Nel periodo compreso tra il 27 marzo e il 25 giugno 2026, la provincia ha registrato un tasso medio di occupazione delle strutture ricettive pari al 75,1%, in crescita del 2% rispetto allo stesso periodo del 2025. Un dato che conferma una stagione partita meglio rispetto all’anno precedente e caratterizzata da una domanda turistica solida e in aumento.
Particolarmente significativo è il contributo dei mercati internazionali. Tra i flussi in crescita emergono in particolare gli Stati Uniti, con un aumento del 7%, seguiti dal Regno Unito con il 5% e dalla Polonia con il 3,5%. Un segnale che evidenzia la crescente attrattività del territorio bresciano anche fuori dall’Europa continentale.
Dopo un mese di aprile più stabile, i dati di maggio e giugno hanno segnato un’accelerazione importante, con un tasso di occupazione che ha raggiunto l’88% nelle fasi più recenti del periodo analizzato. Un andamento che rafforza le aspettative positive per il cuore della stagione estiva.
Le prospettive per i mesi successivi confermano il trend favorevole. Le prenotazioni già registrate indicano un anticipo del 13% rispetto allo stesso periodo del 2025, segnalando una domanda in crescita per la seconda parte dell’estate e per l’inizio dell’autunno.
Nel dettaglio, le previsioni di occupazione mostrano un andamento differenziato tra i mesi: luglio ha già raggiunto il 78% di occupazione media, agosto si attesta al 64% e settembre al 50%, numeri che indicano una stagione distribuita ma complessivamente stabile.
Il Lago di Garda si conferma ancora una volta il principale motore del turismo provinciale, con una forte concentrazione di presenze nei comuni più noti della sponda bresciana. Sirmione, Limone sul Garda, Desenzano, Manerba e San Felice del Benaco restano tra le destinazioni più richieste, contribuendo in modo decisivo ai flussi complessivi.
Il ruolo del turismo internazionale appare sempre più centrale. Nel 2025 gli arrivi stranieri hanno superato i 2,1 milioni, rappresentando oltre il 60% del totale, mentre le presenze hanno raggiunto quota 9 milioni, pari al 72% del totale dei pernottamenti in provincia.

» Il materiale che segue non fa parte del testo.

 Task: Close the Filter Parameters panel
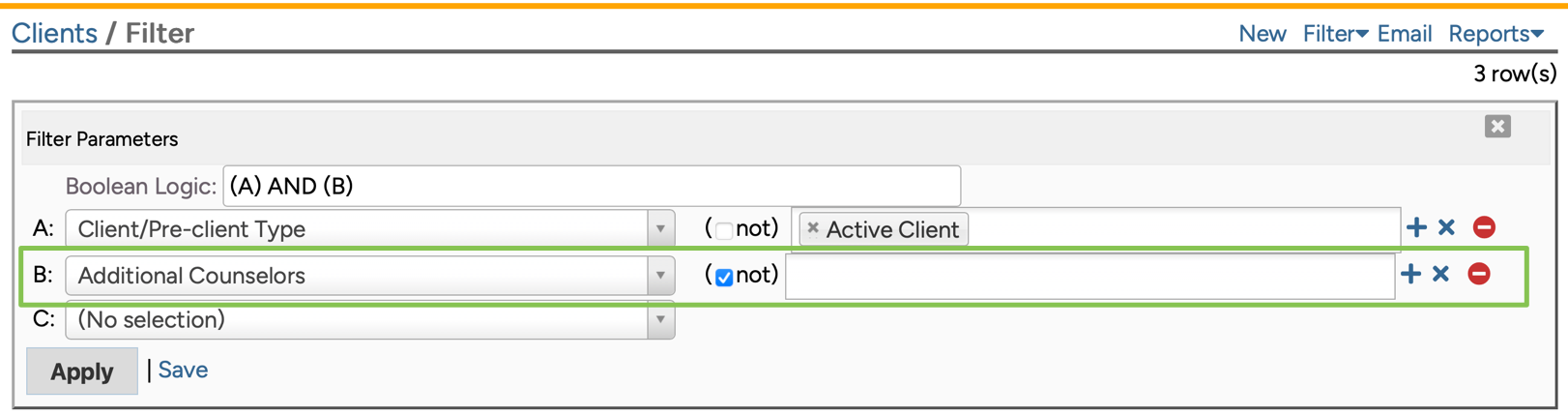(1497, 127)
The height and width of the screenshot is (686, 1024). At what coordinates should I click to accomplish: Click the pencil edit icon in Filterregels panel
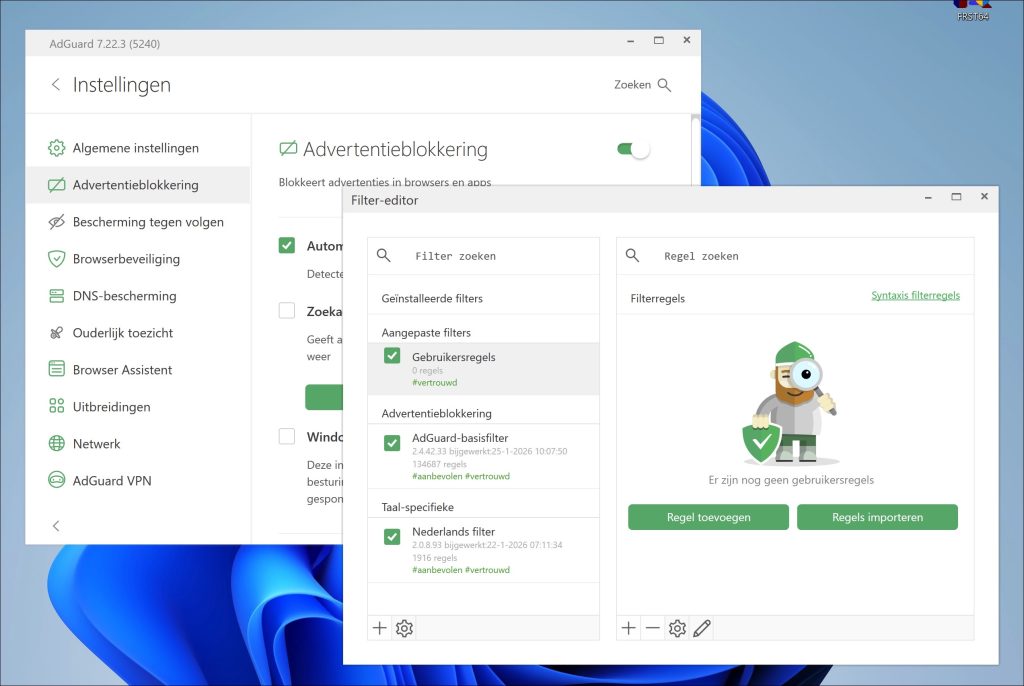pos(702,628)
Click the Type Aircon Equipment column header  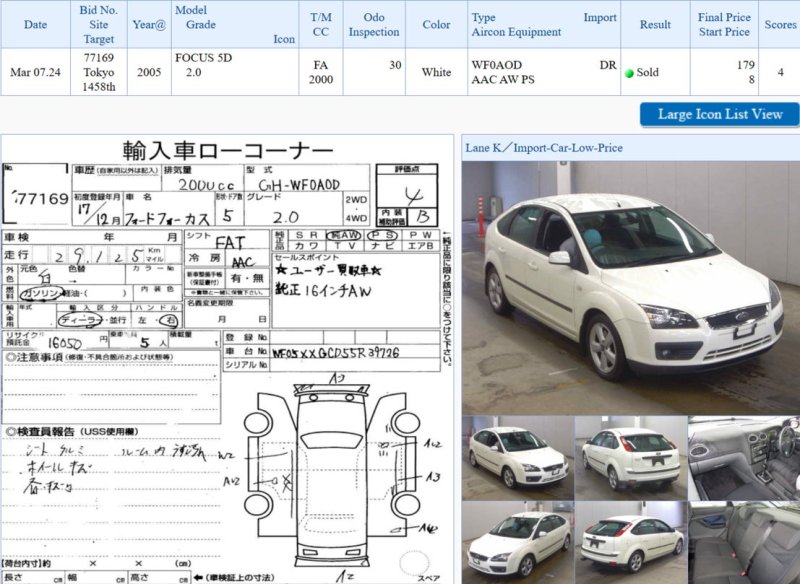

Tra i mercati di riferimento, la Germania si conferma il primo bacino turistico, seguita da Regno Unito, Paesi Bassi, Polonia e Francia. Questi cinque Paesi generano insieme oltre 6 milioni di presenze, pari a quasi il 70% del turismo straniero complessivo.
La permanenza media dei visitatori si attesta a 4,24 notti, confermando una tendenza a soggiorni medio-lunghi, soprattutto nelle aree lacustri. Il Garda continua quindi a rappresentare un asset strategico non solo per il turismo lombardo, ma anche per l’intero sistema nazionale.
Secondo i rappresentanti di Visit Brescia, l’Osservatorio rappresenta uno strumento fondamentale per comprendere l’evoluzione dei flussi e orientare investimenti e politiche di accoglienza. L’obiettivo è rafforzare la competitività del territorio e migliorare la capacità di risposta alle esigenze dei visitatori.